20XX presentation title 20


8. Penanganan meliputi promotif, preventif, kuratif dan rehabilitatif
• Promotif
Istilah promotif diartikan sebagai "peningkatan", hal tersebut tidak terlepas dari asal mula digunakannya istilah promotif
itu sendiri. Promotif atau promosi kesehatan merupakan terjemahan dari bahasa Inggris promotion of health.
Promosi kesehatan adalah proses untuk kemampuan masyarakat dalam memelihara dan meningkatkan kesehatannya.
Untuk mencapai derajat kesehatan yang sempurna, baik fisik, mental, dan sosial, maka masyarakat harus mampu
mengenal serta mewujudkan aspirasinya, kebutuhannya, dan mampu mengubah atau mengatasi lingkungannya.

• Preventif
Istilah preventif diartikan sebagai "pencegahan". Yang dimaksud dengan preventif kesehatan atau upaya kesehatan
preventif adalah suatu upaya melakukan berbagai tindakan untuk menghindari terjadinya berbagai masalah kesehatan
yang mengancam diri kita sendiri maupun orang lain di masa yang akan datang.
Usaha pencegahan suatu penyakit lebih baik dari pada mengobati, hal ini dikarenakan usaha pencegahan suatu penyakit
akan memunculkan hasil yang lebih baik dan biaya yang lebih murah.

20XX presentation title 21


• Kuratif
Istilah kuratiff diartikan sebagai "penyembuhan". Yang dimaksud dengan kuratif kesehatan atau upaya kesehatan
kuratif adalah suatu upaya kesehatan yang dilakukan untuk mencegah penyakit menjadi lebih parah melalui pengobatan.

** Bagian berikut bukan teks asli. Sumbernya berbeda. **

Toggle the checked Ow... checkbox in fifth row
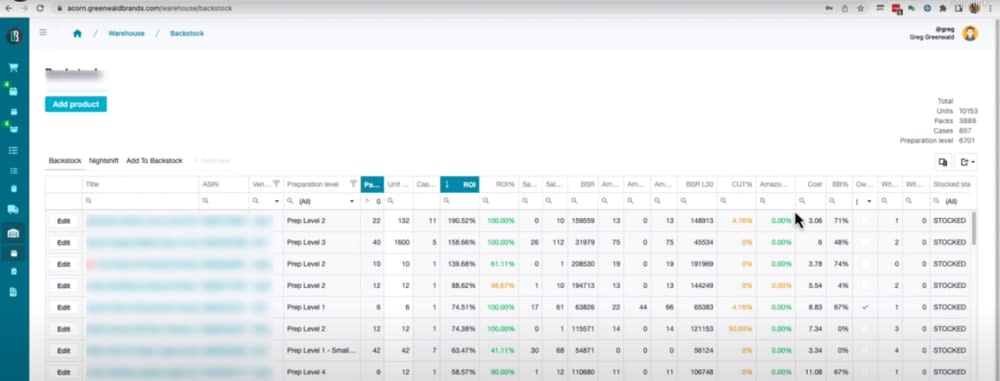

Tujuan utama dari usaha pengobatan (kuratif) adalah pengobatan yang setepat-tepatnya dan secepat-cepatnya dari
setiap jenis penyakit sehingga tercapai penyembuhan yang sempurna dan segera.

• Rehabilitatif
Istilah rehabilitatif diartikan sebagai "pemulihan". Yang dimaksud dengan rehabilitatif kesehatan atau upaya
kesehatan rehabilitatif adalah suatu upaya maupun rangkaian kegiatan yang ditujukan kepada bekas penderita (pasien
yang sudah tidak menderita penyakit) agar dapat berinteraksi secara normal dalam lingkungan sosial.
Usaha rehabilitatif ini memerlukan bantuan dan pengertian dari seluruh anggota masyarakat untuk dapat mengerti
dan memahami keadaan mereka (bekas penderita), sehingga memudahkan mereka (bekas penderita) dalam proses
penyesuaian dirinya dalam masyarakat dengan kondisinya yang sekarang ini.